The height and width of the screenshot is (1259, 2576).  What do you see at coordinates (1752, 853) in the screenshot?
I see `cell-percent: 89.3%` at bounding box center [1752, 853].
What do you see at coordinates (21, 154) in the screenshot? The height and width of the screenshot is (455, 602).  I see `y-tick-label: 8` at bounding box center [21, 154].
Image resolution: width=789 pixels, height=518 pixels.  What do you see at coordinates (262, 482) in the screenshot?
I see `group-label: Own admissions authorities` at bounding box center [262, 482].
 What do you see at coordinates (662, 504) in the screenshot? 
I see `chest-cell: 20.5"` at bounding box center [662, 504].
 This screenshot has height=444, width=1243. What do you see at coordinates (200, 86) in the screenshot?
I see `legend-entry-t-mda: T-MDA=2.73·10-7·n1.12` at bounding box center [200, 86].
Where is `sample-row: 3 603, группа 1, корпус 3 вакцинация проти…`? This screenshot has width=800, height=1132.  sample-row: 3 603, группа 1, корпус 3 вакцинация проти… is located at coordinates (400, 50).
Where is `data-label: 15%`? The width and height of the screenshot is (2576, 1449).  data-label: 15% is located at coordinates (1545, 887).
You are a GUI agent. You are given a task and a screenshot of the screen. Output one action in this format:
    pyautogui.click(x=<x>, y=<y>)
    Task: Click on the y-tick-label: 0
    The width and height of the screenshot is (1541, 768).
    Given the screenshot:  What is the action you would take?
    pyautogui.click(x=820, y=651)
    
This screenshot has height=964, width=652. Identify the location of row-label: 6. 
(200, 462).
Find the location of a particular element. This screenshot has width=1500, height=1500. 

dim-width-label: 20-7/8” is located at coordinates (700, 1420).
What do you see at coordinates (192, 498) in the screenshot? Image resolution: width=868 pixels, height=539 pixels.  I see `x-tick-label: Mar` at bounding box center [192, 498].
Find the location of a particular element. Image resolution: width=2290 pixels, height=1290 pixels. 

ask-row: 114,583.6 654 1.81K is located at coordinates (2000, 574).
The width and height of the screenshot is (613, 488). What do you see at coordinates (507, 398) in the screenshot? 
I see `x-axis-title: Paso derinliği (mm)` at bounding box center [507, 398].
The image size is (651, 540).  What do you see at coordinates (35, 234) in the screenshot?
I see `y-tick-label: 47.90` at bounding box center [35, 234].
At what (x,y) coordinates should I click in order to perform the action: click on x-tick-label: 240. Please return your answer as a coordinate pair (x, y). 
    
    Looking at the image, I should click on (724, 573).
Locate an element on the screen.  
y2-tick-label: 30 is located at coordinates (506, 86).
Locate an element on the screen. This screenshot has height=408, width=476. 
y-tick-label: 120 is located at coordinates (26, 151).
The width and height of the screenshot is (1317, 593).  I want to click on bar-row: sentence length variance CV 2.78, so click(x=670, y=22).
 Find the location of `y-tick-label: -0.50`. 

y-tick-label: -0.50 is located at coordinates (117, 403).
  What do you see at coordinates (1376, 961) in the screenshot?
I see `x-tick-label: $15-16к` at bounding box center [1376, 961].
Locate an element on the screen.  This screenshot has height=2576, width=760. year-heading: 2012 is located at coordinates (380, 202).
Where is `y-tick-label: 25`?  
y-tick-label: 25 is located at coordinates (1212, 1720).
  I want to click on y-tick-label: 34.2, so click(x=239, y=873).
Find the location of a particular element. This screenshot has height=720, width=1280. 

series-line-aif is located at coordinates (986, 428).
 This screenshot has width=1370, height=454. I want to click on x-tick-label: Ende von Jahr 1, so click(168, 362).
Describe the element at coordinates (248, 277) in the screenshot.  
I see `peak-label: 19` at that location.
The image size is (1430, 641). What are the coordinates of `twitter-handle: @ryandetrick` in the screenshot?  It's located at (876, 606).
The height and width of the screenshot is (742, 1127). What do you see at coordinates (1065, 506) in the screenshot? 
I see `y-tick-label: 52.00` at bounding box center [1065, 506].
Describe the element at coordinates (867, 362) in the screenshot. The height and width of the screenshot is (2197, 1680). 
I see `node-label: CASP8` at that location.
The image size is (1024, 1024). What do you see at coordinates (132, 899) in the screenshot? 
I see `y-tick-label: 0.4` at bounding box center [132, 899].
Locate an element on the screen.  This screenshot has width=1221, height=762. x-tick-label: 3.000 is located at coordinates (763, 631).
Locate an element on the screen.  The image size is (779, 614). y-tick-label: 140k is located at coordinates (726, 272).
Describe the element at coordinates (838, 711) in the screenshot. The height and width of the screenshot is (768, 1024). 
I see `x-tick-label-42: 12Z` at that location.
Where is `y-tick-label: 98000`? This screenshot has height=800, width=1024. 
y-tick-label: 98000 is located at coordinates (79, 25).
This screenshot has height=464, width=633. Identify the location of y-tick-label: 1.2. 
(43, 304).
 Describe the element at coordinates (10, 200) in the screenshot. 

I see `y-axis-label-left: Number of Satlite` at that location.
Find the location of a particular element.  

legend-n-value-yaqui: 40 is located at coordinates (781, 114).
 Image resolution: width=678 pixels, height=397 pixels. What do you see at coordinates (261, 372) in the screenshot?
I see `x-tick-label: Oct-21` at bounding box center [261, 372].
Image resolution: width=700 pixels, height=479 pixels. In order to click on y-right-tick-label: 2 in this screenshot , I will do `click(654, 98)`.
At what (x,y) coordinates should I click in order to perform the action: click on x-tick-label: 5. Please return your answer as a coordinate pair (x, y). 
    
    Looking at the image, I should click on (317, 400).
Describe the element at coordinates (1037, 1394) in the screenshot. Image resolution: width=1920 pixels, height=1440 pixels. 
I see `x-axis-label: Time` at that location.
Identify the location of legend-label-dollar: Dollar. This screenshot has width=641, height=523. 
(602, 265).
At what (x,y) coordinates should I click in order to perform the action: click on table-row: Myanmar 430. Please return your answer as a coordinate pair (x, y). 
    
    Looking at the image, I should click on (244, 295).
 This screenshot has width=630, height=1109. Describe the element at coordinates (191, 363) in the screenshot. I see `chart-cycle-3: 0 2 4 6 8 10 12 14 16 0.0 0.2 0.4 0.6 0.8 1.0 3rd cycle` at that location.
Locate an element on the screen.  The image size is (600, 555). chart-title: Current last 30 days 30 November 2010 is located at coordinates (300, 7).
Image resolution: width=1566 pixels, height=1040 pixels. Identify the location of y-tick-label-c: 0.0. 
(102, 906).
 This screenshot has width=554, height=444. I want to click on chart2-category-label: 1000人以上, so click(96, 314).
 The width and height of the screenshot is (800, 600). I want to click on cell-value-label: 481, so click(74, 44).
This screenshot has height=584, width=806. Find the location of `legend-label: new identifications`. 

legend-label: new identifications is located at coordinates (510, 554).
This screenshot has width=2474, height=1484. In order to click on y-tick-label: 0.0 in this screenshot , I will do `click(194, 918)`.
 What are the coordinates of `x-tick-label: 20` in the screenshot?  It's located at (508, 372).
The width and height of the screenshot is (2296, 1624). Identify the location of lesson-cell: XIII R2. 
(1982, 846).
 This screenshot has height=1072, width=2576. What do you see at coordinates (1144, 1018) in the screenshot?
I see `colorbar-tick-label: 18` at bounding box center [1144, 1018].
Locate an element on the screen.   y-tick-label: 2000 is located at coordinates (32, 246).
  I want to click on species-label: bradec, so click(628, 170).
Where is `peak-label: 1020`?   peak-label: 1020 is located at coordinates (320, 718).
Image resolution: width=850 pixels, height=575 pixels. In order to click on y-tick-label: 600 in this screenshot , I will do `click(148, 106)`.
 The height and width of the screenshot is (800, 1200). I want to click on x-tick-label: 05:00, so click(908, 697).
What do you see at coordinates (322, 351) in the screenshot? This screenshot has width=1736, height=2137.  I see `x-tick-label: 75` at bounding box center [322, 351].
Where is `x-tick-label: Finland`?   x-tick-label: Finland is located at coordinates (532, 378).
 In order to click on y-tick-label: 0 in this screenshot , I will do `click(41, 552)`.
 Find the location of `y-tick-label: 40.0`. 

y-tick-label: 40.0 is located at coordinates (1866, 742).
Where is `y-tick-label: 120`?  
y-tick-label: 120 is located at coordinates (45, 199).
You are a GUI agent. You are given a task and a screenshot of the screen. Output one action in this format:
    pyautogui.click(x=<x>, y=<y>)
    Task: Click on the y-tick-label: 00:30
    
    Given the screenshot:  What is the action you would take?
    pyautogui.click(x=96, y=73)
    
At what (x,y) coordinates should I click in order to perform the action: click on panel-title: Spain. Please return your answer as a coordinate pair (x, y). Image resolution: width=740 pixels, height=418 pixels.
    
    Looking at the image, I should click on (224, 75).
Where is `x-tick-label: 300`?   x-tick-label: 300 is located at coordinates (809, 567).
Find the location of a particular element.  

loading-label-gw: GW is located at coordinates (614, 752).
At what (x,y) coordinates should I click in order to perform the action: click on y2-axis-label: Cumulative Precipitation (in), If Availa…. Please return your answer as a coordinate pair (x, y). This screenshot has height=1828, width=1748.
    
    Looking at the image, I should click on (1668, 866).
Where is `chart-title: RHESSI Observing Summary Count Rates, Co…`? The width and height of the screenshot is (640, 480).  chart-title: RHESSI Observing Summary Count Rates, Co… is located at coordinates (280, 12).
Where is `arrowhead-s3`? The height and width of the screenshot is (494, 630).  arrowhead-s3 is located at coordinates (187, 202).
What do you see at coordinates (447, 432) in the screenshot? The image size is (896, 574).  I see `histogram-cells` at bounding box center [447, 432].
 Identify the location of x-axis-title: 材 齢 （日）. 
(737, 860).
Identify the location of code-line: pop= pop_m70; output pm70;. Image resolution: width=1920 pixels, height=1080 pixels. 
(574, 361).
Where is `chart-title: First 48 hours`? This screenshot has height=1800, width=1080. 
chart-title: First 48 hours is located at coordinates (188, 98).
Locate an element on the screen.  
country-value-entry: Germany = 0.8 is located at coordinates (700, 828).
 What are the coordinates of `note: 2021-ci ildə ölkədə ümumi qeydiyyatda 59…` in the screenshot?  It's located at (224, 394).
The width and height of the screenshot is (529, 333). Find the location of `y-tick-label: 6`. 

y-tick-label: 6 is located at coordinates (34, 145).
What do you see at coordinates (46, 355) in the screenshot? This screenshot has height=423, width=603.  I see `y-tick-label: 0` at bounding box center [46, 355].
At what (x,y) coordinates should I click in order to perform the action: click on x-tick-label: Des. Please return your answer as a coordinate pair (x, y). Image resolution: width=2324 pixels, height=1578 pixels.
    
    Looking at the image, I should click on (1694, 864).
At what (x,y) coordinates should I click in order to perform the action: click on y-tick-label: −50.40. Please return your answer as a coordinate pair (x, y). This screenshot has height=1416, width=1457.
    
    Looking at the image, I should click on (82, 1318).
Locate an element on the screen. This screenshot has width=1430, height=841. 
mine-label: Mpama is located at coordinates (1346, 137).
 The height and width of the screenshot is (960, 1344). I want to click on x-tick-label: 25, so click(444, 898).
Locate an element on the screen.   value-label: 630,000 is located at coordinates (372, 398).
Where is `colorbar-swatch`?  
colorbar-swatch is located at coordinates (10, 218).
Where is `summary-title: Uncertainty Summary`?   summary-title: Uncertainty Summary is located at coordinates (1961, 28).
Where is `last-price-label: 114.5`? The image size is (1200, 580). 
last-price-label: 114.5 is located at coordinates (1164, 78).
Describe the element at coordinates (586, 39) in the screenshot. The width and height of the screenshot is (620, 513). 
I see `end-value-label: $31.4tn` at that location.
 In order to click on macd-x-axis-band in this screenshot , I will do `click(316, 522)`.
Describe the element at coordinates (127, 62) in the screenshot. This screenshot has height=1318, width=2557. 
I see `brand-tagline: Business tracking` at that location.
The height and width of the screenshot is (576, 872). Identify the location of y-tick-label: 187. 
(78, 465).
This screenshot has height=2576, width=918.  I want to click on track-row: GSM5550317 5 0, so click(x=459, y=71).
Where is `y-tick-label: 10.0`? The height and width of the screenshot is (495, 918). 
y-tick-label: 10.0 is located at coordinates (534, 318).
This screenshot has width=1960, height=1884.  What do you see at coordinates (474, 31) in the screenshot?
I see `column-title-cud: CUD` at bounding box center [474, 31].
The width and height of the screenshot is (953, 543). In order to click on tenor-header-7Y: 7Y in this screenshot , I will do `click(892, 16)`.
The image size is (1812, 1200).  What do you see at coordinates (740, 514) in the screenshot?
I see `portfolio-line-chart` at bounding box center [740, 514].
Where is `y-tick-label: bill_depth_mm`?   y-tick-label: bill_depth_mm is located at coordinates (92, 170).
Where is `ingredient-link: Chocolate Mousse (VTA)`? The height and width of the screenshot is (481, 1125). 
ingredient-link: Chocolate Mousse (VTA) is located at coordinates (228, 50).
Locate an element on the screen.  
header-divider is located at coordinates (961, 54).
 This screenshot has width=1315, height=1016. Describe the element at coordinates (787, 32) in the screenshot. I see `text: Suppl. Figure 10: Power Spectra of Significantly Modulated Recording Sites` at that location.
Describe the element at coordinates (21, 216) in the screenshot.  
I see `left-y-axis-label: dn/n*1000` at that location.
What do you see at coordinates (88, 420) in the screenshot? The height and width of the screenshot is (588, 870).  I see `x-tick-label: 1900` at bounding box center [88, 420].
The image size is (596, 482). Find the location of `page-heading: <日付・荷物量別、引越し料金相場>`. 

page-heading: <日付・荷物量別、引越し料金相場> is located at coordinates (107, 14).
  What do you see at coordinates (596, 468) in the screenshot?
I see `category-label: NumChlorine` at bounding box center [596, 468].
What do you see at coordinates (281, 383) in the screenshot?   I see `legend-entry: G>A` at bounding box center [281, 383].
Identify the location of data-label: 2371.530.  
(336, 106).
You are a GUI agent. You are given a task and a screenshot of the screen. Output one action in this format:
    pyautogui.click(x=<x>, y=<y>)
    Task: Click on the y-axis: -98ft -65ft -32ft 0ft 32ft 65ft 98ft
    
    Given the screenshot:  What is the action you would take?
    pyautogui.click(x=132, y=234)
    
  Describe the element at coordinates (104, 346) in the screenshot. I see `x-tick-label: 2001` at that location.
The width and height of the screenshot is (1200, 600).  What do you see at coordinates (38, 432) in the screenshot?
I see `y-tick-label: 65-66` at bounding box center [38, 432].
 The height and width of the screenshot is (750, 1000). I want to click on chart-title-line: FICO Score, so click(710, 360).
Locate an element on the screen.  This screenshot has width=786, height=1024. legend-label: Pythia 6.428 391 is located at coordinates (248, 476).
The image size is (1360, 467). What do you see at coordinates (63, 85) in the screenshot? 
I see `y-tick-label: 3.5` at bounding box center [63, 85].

= = =

YOUR GOAL »
Count the lines of the listing that contain the string "will", and reply with that number alone.

EXERCISE ANSWER »
6